REQUEST
Rewrite the listing between the lines holding "Click the undo arrow in timeline toolbar" and "click(x=86, y=95)", inclusive, keeping every line, and raise each coordinate in the answers by 9.

ITEMS
------------
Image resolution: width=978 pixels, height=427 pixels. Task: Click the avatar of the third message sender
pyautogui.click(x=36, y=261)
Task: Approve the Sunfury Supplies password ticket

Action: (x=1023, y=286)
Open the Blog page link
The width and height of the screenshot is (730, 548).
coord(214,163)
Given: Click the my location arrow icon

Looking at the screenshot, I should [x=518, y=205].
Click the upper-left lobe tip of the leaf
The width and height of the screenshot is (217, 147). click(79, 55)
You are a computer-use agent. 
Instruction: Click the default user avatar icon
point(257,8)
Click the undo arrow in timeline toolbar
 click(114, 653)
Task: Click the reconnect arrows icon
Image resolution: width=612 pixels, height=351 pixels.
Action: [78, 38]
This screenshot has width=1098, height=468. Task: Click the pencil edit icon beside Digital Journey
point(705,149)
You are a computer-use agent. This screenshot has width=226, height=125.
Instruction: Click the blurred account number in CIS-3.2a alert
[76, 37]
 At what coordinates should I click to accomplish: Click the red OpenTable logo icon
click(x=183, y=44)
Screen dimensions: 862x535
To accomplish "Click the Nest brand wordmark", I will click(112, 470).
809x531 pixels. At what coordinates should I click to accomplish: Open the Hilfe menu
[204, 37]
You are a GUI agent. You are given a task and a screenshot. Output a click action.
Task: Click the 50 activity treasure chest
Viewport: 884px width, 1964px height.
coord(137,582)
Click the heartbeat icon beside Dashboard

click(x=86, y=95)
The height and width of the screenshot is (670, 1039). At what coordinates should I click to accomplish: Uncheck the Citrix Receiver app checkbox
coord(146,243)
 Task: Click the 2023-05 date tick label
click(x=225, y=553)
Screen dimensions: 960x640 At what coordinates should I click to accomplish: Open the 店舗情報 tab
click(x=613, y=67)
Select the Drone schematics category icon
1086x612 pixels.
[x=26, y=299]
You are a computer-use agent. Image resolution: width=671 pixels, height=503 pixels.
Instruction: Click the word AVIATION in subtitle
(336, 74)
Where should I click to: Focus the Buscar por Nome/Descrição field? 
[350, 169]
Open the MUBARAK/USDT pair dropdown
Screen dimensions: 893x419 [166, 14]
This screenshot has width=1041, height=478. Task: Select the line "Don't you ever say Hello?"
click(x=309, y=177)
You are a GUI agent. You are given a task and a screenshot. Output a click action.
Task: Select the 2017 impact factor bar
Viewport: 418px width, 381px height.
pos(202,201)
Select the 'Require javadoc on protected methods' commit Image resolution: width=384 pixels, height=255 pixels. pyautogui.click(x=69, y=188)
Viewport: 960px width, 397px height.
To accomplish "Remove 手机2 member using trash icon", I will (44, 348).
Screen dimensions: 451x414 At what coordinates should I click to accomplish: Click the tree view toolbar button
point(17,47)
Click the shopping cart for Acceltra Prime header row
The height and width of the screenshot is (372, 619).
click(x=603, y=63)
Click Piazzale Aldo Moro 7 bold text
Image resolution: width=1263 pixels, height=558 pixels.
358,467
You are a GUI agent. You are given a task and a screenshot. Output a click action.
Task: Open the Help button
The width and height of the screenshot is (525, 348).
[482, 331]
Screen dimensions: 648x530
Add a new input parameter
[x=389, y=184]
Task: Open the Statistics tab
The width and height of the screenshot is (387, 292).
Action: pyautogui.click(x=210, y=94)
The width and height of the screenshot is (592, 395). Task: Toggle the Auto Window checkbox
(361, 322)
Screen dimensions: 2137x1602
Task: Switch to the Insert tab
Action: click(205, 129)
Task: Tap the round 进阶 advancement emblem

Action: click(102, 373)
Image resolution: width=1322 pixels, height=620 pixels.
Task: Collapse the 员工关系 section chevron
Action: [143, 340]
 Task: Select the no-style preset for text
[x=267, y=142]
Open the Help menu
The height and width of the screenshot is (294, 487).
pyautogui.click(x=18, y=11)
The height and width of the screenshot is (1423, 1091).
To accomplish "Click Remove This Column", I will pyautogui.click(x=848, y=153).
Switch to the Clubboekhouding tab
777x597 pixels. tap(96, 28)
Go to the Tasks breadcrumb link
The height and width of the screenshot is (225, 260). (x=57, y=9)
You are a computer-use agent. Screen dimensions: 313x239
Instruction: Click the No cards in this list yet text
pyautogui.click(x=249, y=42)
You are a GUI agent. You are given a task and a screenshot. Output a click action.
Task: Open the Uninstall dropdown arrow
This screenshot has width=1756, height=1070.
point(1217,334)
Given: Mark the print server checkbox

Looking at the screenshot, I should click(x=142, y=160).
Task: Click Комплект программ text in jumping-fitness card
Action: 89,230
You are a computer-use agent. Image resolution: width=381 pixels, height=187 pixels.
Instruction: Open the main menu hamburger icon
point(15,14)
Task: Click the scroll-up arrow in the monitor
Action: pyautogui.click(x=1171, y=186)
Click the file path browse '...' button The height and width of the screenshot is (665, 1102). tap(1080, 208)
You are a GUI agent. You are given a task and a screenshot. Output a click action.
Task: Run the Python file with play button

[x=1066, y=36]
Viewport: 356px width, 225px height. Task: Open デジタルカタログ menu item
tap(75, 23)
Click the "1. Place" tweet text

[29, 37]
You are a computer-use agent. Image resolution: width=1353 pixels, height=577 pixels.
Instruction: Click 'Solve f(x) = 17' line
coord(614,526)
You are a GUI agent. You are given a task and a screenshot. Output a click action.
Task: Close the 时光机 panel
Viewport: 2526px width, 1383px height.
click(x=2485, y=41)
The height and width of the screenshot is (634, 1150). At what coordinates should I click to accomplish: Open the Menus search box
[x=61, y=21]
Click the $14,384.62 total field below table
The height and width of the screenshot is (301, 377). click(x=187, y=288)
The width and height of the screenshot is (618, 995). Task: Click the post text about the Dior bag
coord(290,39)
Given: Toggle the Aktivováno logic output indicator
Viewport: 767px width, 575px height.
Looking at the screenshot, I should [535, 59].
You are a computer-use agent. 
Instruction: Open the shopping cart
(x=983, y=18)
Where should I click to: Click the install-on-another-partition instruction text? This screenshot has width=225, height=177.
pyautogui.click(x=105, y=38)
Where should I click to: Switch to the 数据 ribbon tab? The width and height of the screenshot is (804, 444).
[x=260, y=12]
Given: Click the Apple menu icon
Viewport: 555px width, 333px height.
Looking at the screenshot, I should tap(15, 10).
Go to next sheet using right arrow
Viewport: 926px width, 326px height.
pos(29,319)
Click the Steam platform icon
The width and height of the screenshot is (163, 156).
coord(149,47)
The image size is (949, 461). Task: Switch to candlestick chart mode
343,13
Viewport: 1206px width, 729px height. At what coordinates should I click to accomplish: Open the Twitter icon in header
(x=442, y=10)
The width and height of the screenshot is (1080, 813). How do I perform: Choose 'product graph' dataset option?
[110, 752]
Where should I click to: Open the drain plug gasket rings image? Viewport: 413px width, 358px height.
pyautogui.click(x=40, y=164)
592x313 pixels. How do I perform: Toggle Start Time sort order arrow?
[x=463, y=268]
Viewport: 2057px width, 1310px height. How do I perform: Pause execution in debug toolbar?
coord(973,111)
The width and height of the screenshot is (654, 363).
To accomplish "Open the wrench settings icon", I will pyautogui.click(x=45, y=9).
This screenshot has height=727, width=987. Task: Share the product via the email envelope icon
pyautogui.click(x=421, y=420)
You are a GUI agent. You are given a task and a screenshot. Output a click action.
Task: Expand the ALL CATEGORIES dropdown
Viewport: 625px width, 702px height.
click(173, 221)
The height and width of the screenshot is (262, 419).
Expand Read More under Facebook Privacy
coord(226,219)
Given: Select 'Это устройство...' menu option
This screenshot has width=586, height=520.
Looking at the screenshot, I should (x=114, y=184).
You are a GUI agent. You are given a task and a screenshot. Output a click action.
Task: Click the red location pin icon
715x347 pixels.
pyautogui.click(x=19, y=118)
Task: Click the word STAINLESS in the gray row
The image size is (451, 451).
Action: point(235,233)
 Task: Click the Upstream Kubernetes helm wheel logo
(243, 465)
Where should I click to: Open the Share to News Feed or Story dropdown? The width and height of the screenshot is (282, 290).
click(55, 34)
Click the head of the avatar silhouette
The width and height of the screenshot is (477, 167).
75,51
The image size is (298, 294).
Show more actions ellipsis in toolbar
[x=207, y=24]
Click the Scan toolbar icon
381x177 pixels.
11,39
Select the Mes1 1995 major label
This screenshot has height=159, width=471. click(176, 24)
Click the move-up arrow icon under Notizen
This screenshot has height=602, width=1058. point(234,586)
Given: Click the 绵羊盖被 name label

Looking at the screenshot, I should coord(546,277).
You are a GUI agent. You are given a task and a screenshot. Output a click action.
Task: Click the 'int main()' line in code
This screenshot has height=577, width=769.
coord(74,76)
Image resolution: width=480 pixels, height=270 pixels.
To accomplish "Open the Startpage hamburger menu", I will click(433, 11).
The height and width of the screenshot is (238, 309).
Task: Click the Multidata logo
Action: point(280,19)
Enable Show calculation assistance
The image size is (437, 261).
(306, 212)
------------
TASK RESULT
Click the undo arrow in timeline toolbar
 click(123, 662)
Task: Click the reconnect arrows icon
Image resolution: width=612 pixels, height=351 pixels.
Action: [87, 47]
This screenshot has width=1098, height=468. Task: Click the pencil edit icon beside Digital Journey
point(714,158)
You are a computer-use agent. This screenshot has width=226, height=125.
Instruction: Click the blurred account number in CIS-3.2a alert
[85, 46]
 At what coordinates should I click to accomplish: Click the red OpenTable logo icon
click(x=192, y=53)
Screen dimensions: 862x535
To accomplish "Click the Nest brand wordmark", I will click(121, 479).
809x531 pixels. At what coordinates should I click to accomplish: Open the Hilfe menu
[213, 46]
You are a GUI agent. You are given a task and a screenshot. Output a click action.
Task: Click the 50 activity treasure chest
Viewport: 884px width, 1964px height.
coord(146,591)
Click the heartbeat icon beside Dashboard

click(x=95, y=104)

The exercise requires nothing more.